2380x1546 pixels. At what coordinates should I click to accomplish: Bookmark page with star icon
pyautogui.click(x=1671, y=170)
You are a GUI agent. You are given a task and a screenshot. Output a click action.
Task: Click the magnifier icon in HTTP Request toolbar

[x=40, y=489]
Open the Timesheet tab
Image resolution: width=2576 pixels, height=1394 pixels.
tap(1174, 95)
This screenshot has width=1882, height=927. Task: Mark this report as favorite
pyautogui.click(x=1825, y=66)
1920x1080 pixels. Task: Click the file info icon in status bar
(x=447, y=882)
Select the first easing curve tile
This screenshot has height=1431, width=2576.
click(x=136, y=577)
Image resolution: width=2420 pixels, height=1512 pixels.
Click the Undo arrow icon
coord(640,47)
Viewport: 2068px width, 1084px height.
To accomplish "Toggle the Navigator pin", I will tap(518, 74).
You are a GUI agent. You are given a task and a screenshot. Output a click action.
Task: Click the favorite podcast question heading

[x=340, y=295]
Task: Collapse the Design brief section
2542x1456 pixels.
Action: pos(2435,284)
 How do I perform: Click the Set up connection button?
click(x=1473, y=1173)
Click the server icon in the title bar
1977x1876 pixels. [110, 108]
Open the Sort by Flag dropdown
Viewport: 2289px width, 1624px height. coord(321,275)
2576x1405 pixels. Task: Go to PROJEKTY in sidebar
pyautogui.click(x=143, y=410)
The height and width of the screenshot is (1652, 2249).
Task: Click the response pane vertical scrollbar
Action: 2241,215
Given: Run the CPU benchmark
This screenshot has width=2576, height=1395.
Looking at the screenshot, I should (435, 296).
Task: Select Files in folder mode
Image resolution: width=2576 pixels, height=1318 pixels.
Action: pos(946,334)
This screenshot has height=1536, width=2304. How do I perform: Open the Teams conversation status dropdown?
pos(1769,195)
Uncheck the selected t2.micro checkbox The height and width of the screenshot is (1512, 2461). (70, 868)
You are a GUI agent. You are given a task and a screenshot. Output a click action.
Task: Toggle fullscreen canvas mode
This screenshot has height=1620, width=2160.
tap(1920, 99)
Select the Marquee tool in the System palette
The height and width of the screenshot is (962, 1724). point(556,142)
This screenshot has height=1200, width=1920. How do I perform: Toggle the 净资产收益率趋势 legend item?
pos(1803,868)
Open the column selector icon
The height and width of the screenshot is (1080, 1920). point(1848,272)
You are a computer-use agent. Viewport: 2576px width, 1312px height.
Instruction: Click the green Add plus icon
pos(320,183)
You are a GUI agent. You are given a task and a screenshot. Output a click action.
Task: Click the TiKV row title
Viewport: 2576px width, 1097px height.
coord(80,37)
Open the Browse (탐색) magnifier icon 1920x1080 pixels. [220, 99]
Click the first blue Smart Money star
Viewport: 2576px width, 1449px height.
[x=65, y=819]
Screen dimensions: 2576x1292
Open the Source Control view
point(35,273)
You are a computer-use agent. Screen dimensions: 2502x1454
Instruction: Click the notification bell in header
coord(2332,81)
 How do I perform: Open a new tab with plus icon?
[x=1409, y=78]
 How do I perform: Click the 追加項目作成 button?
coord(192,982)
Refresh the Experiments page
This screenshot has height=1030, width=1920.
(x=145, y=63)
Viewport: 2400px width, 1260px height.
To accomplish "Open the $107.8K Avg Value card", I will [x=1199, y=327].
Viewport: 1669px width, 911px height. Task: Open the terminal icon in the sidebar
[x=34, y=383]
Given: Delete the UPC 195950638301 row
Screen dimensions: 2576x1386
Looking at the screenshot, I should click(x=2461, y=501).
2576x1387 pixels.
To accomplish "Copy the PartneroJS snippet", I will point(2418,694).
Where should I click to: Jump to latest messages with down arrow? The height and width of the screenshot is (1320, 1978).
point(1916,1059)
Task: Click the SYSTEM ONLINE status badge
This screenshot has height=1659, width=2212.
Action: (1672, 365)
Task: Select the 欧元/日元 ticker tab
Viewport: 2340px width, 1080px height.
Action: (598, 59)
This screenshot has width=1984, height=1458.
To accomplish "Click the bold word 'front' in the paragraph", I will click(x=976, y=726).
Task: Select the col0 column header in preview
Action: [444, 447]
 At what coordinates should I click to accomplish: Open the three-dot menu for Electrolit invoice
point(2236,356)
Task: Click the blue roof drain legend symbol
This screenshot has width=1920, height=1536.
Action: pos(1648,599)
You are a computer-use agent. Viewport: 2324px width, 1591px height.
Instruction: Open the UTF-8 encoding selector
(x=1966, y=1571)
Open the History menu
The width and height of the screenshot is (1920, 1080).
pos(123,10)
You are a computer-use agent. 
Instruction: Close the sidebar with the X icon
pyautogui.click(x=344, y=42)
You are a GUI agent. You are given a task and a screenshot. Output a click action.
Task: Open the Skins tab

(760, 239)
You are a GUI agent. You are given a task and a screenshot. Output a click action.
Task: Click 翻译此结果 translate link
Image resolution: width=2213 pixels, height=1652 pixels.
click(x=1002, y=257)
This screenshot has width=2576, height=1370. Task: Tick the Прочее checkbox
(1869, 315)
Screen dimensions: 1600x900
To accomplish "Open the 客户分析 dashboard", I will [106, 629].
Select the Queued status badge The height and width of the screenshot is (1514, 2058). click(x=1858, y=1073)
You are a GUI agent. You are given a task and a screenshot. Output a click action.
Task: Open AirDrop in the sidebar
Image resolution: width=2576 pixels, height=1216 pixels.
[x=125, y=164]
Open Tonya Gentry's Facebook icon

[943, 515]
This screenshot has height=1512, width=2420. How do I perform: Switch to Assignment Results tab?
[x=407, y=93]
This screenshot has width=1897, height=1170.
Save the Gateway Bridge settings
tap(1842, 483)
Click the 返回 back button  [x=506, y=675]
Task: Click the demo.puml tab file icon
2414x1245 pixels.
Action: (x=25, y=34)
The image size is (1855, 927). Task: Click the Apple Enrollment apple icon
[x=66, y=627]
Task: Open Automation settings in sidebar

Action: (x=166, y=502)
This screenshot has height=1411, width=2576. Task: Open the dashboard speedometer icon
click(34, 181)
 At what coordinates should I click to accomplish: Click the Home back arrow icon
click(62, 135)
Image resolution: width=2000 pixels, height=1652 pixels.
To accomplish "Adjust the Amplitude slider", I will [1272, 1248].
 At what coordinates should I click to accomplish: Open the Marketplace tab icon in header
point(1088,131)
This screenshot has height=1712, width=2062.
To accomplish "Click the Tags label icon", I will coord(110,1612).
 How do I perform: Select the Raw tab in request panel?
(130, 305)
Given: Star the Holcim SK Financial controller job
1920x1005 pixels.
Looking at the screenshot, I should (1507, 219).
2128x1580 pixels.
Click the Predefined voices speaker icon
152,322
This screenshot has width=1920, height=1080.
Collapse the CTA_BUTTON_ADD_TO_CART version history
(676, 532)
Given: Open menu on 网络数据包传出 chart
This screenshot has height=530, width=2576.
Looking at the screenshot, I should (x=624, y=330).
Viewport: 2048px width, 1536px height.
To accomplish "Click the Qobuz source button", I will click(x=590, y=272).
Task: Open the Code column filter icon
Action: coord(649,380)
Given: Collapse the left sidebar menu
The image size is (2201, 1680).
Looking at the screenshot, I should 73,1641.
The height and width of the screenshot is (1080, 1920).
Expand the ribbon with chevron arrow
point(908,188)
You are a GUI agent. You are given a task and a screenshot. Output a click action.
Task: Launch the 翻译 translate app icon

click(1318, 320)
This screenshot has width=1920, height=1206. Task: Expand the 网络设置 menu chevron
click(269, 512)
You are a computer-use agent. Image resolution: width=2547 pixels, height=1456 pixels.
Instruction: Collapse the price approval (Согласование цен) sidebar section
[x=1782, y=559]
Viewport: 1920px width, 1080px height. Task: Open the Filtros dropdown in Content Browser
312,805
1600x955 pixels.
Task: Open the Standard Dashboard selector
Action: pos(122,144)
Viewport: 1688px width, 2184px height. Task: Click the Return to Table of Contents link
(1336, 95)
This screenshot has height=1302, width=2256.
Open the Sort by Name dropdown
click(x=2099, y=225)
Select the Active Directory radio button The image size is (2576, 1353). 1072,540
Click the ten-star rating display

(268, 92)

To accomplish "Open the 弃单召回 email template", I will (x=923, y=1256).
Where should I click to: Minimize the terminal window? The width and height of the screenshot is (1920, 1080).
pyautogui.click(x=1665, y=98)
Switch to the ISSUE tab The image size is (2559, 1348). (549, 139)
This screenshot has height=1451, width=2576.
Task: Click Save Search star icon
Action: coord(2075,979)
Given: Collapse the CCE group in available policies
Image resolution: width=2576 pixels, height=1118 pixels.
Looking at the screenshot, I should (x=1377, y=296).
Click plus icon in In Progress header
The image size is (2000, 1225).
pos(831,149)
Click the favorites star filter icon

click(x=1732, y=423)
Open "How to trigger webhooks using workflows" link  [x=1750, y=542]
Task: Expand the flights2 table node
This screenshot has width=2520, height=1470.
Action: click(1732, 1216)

· · · · ·

Task goal: Which lines of the data above contain the string "computer"? Copy each of them.

Response:
You are a computer-use agent. Viewport: 2576px width, 1312px height.
You are a computer-use agent. Screen dimensions: 2502x1454
You are a computer-use agent. Viewport: 2324px width, 1591px height.
You are a computer-use agent. 
You are a computer-use agent. Image resolution: width=2547 pixels, height=1456 pixels.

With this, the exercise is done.